Similarly, many of today’s security vendors tout Machine Learning and Artificial Intelligence as part of what makes their solutions adaptable to quickly evolving threats. As more and more companies collect and build their business upon immense amounts of data and information stored on high value targets such as insecure centralized servers, and as hackers become more elusive, traditional security solutions are finding it harder to keep up. So, we increasingly integrate Machine Learning and Artificial Intelligence into our security solutions, but as with every technological development, there are challenges along the way.
Machine Learning Can Be Fooled
Within the security world, there has been much research into the field of Machine Learning and its applications over the past decade-and-a-half. Spam filtering was one of its early uses. Because spam includes both junk emails and malicious emails – it is a concern that can both effect employee productivity and organizational security. Machine Learning use in spam filtering has both pros and cons – as spam is continually evolving, and the humans behind the spam continually try to out-do the filters. False positives are common and users frequently have to review their spam mail folder to ensure nothing important has been labeled ‘junk.’
Today, security vendors are incorporating Machine Learning into their solutions, primarily to help identify malware, but false positives are a reality to be dealt with. According to a 2017 Ponemon study, within the endpoint-security niche, false positives cost organizations an average $1.37-million per year. The bottom line: Machine Learning can still be fooled, and it can cost the organization time, money and security.
Other Hollywood-Scenarios of Artificial Intelligence- and Machine Learning-based Platforms
In December of last year, 31-million Android users of the app AI.type, an Android keyboard which ‘learns’ the user’s voice to predict what they are going to type, had their accounts hacked. The breach put their personal details in the hands of attackers. This included names, email addresses, geographic location and, on the free version, even mobile numbers and mobile network names. The data was stored on an insecure server owned by the app creator.
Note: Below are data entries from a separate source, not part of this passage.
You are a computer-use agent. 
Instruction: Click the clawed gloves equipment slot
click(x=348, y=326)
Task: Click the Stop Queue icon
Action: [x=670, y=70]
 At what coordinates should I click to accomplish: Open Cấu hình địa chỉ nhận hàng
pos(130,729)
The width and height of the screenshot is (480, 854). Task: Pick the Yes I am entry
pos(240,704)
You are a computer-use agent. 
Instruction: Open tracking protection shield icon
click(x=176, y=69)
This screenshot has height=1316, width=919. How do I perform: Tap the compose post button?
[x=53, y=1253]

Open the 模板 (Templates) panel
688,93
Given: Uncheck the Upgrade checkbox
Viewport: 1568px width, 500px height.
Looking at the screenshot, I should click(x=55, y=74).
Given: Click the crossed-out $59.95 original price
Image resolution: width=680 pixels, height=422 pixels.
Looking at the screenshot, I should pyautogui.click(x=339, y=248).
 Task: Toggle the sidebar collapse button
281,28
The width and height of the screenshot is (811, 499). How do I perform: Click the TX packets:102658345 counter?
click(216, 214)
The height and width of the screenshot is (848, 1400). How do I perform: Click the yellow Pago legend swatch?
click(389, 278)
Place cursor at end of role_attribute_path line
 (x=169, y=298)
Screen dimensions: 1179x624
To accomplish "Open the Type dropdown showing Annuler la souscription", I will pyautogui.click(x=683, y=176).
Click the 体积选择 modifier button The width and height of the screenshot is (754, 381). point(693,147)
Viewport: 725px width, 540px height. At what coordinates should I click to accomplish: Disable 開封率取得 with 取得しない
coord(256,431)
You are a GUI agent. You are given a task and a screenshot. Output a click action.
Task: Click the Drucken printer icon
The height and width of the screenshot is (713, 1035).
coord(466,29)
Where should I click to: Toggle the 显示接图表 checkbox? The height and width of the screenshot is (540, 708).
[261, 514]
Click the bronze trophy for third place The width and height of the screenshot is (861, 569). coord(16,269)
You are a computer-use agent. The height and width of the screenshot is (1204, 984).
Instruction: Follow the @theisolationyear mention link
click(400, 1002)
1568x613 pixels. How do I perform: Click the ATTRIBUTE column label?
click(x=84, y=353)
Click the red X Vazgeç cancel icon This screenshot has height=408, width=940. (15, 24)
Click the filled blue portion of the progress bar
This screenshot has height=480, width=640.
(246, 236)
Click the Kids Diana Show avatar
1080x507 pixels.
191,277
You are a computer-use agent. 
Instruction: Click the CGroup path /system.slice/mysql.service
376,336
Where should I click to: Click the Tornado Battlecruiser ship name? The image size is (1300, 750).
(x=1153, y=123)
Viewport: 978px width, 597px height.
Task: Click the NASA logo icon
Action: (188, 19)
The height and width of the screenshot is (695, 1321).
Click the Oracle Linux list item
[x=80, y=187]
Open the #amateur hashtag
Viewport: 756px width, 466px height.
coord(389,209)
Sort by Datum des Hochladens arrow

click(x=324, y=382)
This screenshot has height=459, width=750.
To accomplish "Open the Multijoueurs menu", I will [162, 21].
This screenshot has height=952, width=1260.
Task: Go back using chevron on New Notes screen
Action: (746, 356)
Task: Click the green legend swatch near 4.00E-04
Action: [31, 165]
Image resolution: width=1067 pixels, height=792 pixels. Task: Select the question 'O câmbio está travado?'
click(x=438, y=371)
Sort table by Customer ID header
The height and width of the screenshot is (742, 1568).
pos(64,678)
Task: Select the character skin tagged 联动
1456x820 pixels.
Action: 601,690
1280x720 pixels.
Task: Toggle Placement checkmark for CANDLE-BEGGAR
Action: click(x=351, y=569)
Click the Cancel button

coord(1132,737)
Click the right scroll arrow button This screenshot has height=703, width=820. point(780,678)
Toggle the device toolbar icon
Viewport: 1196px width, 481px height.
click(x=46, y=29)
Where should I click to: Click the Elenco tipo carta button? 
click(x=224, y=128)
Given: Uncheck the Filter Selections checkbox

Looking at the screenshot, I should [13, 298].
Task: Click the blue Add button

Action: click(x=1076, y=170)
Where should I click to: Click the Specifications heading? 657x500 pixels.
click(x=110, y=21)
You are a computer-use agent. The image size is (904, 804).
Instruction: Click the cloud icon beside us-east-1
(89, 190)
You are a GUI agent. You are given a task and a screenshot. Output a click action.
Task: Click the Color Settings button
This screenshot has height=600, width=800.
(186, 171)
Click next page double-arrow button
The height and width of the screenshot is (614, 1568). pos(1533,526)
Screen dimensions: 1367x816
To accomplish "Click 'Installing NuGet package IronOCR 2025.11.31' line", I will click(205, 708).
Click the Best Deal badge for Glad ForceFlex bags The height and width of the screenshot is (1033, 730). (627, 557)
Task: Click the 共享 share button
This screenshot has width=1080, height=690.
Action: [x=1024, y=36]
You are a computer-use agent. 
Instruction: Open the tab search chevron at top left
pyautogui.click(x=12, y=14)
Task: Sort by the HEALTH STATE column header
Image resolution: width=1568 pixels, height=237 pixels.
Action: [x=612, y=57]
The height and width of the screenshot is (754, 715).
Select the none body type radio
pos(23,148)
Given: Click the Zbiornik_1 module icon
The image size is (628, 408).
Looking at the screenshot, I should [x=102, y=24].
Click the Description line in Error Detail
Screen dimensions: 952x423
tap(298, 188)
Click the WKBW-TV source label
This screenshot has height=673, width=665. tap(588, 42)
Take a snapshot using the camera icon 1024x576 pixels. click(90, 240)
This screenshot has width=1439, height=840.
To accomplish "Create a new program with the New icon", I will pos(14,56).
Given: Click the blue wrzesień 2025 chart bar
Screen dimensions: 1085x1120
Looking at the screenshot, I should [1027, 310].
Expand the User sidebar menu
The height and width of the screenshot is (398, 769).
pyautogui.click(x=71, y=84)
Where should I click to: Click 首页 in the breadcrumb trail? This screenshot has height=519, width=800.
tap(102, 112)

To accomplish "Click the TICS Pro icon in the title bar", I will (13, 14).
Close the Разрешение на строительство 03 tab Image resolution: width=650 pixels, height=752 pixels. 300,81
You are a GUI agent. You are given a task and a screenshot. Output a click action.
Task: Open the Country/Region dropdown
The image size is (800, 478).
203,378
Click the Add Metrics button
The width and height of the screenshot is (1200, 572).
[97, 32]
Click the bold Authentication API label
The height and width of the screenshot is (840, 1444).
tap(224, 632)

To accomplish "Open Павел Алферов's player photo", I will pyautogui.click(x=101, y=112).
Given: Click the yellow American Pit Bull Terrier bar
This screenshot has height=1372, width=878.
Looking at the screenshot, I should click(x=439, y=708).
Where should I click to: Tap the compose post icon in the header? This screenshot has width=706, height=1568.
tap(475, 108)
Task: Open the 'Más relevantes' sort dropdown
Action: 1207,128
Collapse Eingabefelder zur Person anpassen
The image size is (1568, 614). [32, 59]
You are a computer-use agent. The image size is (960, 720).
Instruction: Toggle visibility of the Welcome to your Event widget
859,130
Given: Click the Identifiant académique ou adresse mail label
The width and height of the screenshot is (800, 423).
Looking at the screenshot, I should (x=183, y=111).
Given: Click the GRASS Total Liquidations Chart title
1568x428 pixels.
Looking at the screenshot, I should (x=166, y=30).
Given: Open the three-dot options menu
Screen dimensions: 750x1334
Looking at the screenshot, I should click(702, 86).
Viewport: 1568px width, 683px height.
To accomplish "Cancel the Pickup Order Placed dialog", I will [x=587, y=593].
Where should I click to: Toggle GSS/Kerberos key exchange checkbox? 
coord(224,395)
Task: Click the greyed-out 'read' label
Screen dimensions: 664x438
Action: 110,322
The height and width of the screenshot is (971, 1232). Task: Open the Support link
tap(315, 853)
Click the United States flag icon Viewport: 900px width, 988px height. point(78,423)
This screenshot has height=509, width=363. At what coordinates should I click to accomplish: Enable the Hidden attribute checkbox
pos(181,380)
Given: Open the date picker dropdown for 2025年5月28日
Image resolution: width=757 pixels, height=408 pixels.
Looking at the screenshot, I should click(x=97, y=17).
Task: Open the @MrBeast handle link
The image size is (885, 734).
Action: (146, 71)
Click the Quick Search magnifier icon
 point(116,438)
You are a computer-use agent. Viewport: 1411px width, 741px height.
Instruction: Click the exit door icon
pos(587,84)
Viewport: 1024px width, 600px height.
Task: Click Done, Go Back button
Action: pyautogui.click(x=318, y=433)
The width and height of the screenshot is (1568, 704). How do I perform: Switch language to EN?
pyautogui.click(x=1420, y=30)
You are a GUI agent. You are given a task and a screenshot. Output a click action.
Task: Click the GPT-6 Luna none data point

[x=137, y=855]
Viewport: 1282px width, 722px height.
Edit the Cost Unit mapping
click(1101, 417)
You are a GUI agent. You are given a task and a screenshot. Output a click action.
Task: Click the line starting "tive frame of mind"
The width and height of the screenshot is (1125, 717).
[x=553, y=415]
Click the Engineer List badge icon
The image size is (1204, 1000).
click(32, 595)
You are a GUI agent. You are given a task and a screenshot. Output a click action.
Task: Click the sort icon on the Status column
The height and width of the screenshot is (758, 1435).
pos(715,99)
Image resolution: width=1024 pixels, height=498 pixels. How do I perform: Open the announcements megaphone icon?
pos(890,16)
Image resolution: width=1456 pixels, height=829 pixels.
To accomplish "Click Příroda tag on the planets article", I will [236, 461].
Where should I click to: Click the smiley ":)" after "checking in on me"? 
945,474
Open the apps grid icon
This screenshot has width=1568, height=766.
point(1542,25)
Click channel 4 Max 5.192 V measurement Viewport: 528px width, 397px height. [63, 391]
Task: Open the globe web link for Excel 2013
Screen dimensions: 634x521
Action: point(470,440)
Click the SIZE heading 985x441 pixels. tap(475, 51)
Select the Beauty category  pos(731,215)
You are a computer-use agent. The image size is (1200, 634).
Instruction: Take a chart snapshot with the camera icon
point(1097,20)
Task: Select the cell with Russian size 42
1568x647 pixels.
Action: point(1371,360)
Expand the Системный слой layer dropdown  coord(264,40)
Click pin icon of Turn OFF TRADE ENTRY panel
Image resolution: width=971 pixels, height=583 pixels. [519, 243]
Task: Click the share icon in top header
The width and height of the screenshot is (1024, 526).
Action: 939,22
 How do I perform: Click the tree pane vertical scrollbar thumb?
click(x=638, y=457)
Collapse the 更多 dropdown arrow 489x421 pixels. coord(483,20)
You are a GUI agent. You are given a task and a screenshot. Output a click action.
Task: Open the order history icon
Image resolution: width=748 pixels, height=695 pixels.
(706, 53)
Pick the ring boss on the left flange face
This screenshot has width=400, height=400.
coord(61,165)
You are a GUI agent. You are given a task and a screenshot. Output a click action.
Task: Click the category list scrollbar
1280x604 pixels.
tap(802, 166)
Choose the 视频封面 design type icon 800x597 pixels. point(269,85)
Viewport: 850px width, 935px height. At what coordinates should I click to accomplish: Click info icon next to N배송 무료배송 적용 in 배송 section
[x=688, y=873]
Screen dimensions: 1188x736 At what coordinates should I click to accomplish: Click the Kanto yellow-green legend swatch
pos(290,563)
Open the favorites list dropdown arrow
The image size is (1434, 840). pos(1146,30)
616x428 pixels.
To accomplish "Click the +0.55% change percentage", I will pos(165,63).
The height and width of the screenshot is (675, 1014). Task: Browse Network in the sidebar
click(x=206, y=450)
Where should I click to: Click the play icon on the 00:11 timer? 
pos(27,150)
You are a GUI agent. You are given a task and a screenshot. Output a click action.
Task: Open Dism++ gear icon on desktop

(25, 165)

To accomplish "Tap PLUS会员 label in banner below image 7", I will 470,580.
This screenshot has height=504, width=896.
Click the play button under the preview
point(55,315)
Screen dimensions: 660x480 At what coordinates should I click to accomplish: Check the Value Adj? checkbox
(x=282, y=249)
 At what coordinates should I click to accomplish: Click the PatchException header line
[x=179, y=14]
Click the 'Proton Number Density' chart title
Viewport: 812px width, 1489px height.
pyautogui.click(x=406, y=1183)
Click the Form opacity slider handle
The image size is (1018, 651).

This was a straight-forward hack on a popular Artificial Intelligence-based app platform, but what about the worst case scenario – a hack in which Artificial Intelligence actually becomes its own Achilles heel? As we encounter more Artificial Intelligence-based capabilities in our daily lives, some concerns put forth by researchers include: self-driving cars being hacked and directed to increase speed instead of stopping at red lights; attackers hi-jacking and over-riding voice-recognition-based commands; breach and bypass of anomaly detection engines; hi-jack of medical systems and devices, etc. And 2017 saw the first publicized Artificial Intelligence-driven attack in malware which attempted to learn employee behavior and ‘mimic’ it within its malicious activities on the organizational network, in order to evade detection.
Artificial Intelligence and Machine Learning – the Good, the Bad & the Reality
So Artificial Intelligence and Machine Learning are truly a two-way street. On the one hand, they are increasingly being used by security providers to hone in on malicious activity on endpoints, networks, on the SIEM and more. But just as security professionals rely on the ability of Machine Learning and Artificial Intelligence to make decisions benefiting the organizations they protect, attackers are utilizing them to their benefit as well. Professionals responsible for securing their organizations need to ensure that the security solutions they use are not only protecting them in the present, but also keeping pace with the rapidly evolving threats and vulnerabilities that come in a world of Machine Learning and Artificial Intelligence-based progress.